One of the many discussions held at the Warsaw Security Forum 2020 focused on the possibility for a shift in Europe’s ability to become less reliant on its allies and operate more independently. The panel was chaired by international journalist Ali Aslan, and the Parliamentary State Secretary at the German Federal Ministry of Defence Thomas Silberhorn, the State Secretary at Sweden’s Ministry of Defence Jan-Olof Lind, and the State Secretary at the United Kingdom’s Ministry of Defence Baroness Goldie DL participated in the discussion.
The discussion started with Mr. Aslan posing the question of whether the result of the US Election, where Joe Biden is bound to become the 46th President, would signal a change in the US-EU Security Partnership. Mr. Silberhorn began by stating that the change in the administration brings new hope from Europe that common interests and shared values will be more promoted, and that there will be bipartisan support on security matters. Baroness Goldie continued the answer by stating that the new administration’s position will be based on ongoing challenges and threats, as well as Asian-Pacific dynamics, while NATO’s collective defence and security forum are major strengths. She also added that the US understands these threats, that members must work ‘in concert’ with one another, and that the UK will proceed to work with the US on security matters. Mr. Lind reasserted the strength of the Sweden-NATO partnership and is looking to enhance transatlantic links as well. However, they find it regrettable that the US withdrew from the ‘Open Skies’ agreement and that they will operate on a ‘wait and see’ premise as they push to enhance their relationships.
Mr. Aslan continued by quoting the German Defence Minister saying that it is time to “end the illusion of European autonomy.” The quote generated a debate as to what it is meant by ‘strategic autonomy’, with Mr. Silberhorn emphasising that Europe is dependent on the US and Canadian support, but that this relationship is mutually beneficial. He continued by saying that NATO remains the only apparatus that can provide full-scale military support, but that Germany and other members must do more in terms of investments and efforts as well and that they must take the US’s pressures seriously. Baroness Goldie underlines that EU’s security threats are UK’s, and vice versa due to geographical proximity; that EU as a whole cannot defend Europe despite its development platforms, and that NATO and EU must synergise and work together on threats such as disinformation, hybrid warfare and more. She was echoed by Mr. Lind stating that Europe must not use this terminology as a mean to construct an isolated ‘European fortress’, something Sweden does not support.

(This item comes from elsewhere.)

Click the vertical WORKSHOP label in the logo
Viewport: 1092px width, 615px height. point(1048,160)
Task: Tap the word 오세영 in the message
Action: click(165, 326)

When confronted with the question of Brexit’s impact on security cooperation with EU, Baroness Goldie stated that the UK remains committed to Europe’s security, and that EU’s security institutions should not be an obstacle when the UK can work with EU through NATO channels.
The question of challenges in spending Germany’s defence budget during a pandemic was addressed to Mr. Silberhorn. The State Secretary says that Germany learned that ‘saving has severe consequences’, where it cut 5 billion euros from its budget, decreasing personnel and equipment, in an attempt to save during the 2008 Economic Crisis and resulted in reduced know-how and industrial capability, respectively. Offering as an example the extension of the ‘Tornado’ fighter jet’s service by five years, Germany would have to spend 7.7 billion in return; more than it has saved.
From the Forum’s Young Leaders, Teodora Shaedas proposed the question of how NATO and China would offer an incorporated response to the pandemic. Mr. Lind stated that the pandemic had a ‘strong input’ but did not change Sweden’s defence spending. He has highlighted there were cases of disinformation, some originating from China, and that a multilateral approach must be agreed upon, as both sides have similarities and differences in their responses. Baroness Goldie also added that there is a responsibility to ensure that enemies do not exploit the pandemic and that NATO must remain ‘clear-sighted’ and constructive in its approach to China, and that NATO must ensure that focus remains on defending the ‘rules-based international order’, as well as critical infrastructure and other elements.
Finally, the second Young Leader question was asked by Amina Latroce and raised the issue of how France’s proposal for the European nuclear umbrella impacts the US-EU dynamics. While considering the US’s grievances with NATO defence spending and Europe’s reluctance to host an US umbrella, both Baroness Goldie began by focusing on what would remain the same: such as NATO’s commitment and its nature as a ‘nuclear alliance’, as well as UK’s commitment to Trident and the US’s to NATO as a whole. She also added that UK, Germany, and France remain committed to being responsible NPT signatories and that members must work in tandem to support each other. Mr. Silberhorn also added that it is unlikely for Europe to ‘go alone’ both in terms of conventional or nuclear capability.